▶ _ASSIGNED TASK_: Rewrite the passage about ants below, starting at "I don’t know where" and ending at "and extreme patience.", with "aims" substituted for every "intentions".

▶ _PAGE EXCERPT_:
==*==

Well, I did, but I don’t now. I killed those fuckers. I realize that my pants contain glories that can transport one to heights of pleasure or to the depths of despair, but I won’t even give that much to Ants. They get death.

I don’t know where they’re coming from. I don’t know why they’re coming. I don’t know what their intentions are. OK, I do know that last bit. Their intentions are the complete destruction of the human race through a clever combination of annoyance attacks, reproductive ability, and extreme patience.

Ants are objectively evil. Ants are the ideological opposite of Discordians. Where Discordians value a true balance between order and disorder, ants brook no talk about “balance”. If they could, they’d remake the universe into a place of pure order, thus destroying all of existence when, according to the Law of Eristic Escalation, it explodes in the rage of pure chaos.

Like all good villains, ants are amazing. Individually, they’re nothing much. They’re strong and fast, but almost complete idiots (or are they?). On average, an ant only has about 250,000 neurons, which is a small enough number that we could build an artificial ant brain. If we knew how brains actually worked.

==*==

▶ _SUPPLIED ENTRIES_:
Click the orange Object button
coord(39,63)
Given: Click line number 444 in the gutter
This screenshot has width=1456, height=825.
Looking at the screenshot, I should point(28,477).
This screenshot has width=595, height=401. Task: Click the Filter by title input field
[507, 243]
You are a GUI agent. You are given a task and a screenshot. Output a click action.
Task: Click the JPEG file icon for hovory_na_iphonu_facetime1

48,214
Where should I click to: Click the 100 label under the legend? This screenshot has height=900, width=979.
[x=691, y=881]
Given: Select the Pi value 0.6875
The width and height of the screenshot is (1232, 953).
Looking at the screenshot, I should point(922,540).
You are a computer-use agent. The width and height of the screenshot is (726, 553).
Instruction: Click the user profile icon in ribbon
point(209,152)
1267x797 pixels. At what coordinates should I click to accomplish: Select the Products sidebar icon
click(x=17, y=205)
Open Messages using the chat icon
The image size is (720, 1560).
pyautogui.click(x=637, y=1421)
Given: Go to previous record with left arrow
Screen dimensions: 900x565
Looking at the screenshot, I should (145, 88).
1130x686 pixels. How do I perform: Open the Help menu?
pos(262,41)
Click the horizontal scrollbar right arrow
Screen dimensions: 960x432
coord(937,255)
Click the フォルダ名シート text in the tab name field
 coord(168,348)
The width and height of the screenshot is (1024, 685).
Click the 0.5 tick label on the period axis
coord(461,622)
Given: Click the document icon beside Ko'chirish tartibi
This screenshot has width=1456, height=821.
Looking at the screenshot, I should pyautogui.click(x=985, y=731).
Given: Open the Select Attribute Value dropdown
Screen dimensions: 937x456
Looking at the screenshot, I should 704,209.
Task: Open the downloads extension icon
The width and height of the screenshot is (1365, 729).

==*==

▶ _WRITTEN RESPONSE_:
I don’t know where they’re coming from. I don’t know why they’re coming. I don’t know what their aims are. OK, I do know that last bit. Their aims are the complete destruction of the human race through a clever combination of annoyance attacks, reproductive ability, and extreme patience.